Mısır Cumhurbaşkanlığı Sözcüsü Ahmed Fehmi, Sisi ve Abdullah’ın iki ülke arasındaki koordinasyon ve istişarelerin hızından duydukları memnuniyeti dile getirdiklerini ifade ederek, görüşmelerde, özellikle Gazze Şeridi'nde olmak üzere bölgesel durumdaki gelişmelerin yanı sıra binlerce ölü ve yaralı ile yüz binlerce kişinin yerinden edilmesine yol açan Gazze Şeridi’nin karşı karşıya olduğu insani trajedinin ele alındığını aktardı. Fehmi, Gazze Şeridi’ndeki altyapı ve tesislerin uğradığı yıkımın da görüşme konusu olduğunu vurguladı.

Mısır cumhurbaşkanlığı açıklamasında, Sisi ve Abdullah'ın ‘Filistin davasını ortadan kaldırmaya veya Filistinlileri kendi topraklarının dışına veya ülke içinde yerinden etmeye yönelik tüm girişimlere tamamen karşı olduklarını’ kaydetti.

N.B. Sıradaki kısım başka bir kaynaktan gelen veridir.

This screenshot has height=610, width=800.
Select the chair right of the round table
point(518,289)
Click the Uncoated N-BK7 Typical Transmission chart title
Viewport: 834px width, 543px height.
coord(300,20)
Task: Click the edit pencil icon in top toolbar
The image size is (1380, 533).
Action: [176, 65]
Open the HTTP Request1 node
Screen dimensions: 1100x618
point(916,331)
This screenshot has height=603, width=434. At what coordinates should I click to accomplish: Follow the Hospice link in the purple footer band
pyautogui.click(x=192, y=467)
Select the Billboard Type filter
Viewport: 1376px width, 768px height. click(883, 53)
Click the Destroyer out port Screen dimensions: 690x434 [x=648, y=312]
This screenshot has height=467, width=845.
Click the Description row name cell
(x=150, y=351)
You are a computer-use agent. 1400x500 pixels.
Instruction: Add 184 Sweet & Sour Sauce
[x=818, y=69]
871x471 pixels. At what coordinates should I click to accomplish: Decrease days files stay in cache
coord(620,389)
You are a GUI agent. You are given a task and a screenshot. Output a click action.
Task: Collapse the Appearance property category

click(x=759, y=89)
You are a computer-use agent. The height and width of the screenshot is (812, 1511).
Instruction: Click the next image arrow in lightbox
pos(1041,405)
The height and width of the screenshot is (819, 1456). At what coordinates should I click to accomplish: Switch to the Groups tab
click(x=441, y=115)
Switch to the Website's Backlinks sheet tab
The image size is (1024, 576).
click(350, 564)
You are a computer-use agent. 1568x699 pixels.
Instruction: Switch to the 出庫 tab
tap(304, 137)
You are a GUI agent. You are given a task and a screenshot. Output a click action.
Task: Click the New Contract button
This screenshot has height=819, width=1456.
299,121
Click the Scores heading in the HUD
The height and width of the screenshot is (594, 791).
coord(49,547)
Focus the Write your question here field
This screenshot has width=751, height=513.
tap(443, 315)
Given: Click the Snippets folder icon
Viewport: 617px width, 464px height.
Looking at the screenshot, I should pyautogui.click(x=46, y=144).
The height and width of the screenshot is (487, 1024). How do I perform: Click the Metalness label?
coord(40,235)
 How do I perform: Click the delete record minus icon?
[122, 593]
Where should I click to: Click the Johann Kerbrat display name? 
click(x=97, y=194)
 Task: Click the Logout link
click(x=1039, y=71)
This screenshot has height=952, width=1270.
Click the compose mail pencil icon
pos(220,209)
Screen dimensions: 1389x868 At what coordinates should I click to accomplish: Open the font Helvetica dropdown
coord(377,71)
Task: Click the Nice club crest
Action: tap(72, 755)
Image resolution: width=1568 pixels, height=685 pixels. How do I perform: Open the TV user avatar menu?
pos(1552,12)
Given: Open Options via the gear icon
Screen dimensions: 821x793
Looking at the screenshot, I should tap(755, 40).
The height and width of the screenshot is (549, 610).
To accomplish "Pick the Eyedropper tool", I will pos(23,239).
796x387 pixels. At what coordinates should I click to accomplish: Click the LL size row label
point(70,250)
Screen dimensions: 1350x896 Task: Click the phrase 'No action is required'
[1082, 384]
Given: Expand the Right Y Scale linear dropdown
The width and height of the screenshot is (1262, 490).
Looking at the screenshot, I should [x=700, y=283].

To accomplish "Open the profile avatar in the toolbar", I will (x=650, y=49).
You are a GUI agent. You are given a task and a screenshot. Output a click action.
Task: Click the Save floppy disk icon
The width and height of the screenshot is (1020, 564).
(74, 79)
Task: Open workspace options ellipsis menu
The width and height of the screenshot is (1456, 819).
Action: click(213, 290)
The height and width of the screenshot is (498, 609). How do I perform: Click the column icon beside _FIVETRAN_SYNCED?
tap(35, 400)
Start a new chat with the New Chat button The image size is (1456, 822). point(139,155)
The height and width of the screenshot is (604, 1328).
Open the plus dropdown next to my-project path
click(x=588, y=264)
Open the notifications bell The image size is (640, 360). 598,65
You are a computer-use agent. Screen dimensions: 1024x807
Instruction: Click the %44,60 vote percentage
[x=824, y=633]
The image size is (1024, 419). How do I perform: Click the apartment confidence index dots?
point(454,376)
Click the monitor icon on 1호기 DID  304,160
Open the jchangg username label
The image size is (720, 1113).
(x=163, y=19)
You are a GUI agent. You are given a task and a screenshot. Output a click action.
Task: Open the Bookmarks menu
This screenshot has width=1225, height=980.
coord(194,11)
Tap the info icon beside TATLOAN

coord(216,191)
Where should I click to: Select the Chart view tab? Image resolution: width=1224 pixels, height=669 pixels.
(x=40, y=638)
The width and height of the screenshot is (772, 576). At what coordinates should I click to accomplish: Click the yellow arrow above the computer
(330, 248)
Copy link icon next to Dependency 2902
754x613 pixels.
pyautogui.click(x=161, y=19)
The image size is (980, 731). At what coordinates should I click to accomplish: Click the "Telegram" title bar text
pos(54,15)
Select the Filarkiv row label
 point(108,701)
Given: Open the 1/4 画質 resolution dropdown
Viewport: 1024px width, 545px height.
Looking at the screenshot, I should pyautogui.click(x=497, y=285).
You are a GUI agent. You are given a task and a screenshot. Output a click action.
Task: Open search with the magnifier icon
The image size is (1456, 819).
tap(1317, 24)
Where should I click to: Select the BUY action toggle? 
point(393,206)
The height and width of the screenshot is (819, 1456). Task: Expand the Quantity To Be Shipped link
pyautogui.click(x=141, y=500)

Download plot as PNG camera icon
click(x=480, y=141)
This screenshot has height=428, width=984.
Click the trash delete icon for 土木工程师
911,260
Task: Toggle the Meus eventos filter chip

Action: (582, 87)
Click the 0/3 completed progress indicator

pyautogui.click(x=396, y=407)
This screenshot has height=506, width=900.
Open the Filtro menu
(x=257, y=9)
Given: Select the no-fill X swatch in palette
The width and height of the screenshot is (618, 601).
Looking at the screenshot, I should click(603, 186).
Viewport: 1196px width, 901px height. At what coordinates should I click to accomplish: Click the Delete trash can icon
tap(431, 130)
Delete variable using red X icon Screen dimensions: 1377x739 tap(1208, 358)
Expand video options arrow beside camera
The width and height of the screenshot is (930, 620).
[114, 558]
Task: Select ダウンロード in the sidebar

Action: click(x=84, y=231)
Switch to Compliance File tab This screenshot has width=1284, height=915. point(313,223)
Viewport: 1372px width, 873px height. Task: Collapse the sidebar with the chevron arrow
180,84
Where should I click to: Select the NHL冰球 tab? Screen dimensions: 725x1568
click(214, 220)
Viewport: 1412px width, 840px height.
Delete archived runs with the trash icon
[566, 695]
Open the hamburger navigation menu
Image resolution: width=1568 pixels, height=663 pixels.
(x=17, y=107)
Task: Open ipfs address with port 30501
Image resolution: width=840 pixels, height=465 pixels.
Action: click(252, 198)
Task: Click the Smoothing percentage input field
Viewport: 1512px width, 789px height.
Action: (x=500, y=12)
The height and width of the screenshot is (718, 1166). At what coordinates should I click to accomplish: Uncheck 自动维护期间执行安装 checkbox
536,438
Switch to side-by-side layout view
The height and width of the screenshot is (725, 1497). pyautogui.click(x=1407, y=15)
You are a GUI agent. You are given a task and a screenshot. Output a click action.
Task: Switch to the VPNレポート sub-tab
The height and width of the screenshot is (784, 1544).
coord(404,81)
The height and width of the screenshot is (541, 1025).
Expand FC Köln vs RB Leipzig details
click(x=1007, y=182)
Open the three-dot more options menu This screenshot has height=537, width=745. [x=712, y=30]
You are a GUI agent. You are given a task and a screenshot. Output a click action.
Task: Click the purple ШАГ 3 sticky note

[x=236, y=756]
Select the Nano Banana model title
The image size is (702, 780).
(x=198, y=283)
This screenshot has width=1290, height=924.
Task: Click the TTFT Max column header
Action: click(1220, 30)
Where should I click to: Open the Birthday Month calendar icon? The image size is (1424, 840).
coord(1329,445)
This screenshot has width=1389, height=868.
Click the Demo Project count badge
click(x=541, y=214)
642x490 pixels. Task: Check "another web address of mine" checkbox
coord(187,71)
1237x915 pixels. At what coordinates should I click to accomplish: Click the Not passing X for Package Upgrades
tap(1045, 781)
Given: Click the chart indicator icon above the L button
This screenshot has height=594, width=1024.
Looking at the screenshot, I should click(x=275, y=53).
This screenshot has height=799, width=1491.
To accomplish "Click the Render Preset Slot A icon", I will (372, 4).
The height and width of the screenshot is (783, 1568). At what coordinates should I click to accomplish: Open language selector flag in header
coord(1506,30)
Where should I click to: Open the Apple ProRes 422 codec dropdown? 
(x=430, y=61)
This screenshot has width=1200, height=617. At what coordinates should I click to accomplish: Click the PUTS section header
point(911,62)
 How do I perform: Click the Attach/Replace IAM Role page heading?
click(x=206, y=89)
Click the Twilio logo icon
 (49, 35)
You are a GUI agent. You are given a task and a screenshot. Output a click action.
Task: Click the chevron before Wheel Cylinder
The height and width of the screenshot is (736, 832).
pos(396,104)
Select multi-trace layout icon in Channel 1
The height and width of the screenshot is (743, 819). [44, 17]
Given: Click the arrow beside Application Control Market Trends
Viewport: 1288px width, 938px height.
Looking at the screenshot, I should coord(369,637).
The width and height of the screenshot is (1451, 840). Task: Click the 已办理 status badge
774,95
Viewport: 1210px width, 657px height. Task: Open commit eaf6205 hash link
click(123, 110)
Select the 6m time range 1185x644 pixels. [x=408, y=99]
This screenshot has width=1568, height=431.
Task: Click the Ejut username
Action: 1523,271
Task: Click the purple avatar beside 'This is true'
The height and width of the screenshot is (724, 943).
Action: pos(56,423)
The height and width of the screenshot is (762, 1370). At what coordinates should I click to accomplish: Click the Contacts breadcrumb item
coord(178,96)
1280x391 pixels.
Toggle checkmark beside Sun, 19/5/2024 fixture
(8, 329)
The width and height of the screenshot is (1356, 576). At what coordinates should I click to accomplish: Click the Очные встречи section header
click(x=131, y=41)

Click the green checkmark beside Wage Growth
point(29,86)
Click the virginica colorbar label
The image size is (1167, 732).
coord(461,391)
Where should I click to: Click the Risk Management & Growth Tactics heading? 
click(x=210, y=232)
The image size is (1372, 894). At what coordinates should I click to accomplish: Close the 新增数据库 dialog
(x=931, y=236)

Açıklamada, uluslararası toplumun uygulaması gereken tek çözümün ‘derhal ateşkes’ olduğu vurgulanarak, yardımların gerekli miktarlarda, boyutlarda ve hızda ulaştırılmasının, Gazze Şeridi halkının acılarının hafifletilmesinde gerçek bir fark yarattığı bildirildi. Adil ve kapsamlı bir çözüme yönelik siyasi çabaların da görüşüldüğü belirtilen açıklamada, uluslararası meşruiyetin ilgili kararlarına uygun olarak, 4 Haziran 1967 sınırlarında başkenti Doğu Kudüs olan bağımsız bir Filistin devletinin kurulmasına öncülük etmenin koşullarının ele alındığı ifade edildi.

er34v
Mısır-Ürdün diyalog oturumu Kahire’de düzenlendi. (Mısır Cumhurbaşkanlığı)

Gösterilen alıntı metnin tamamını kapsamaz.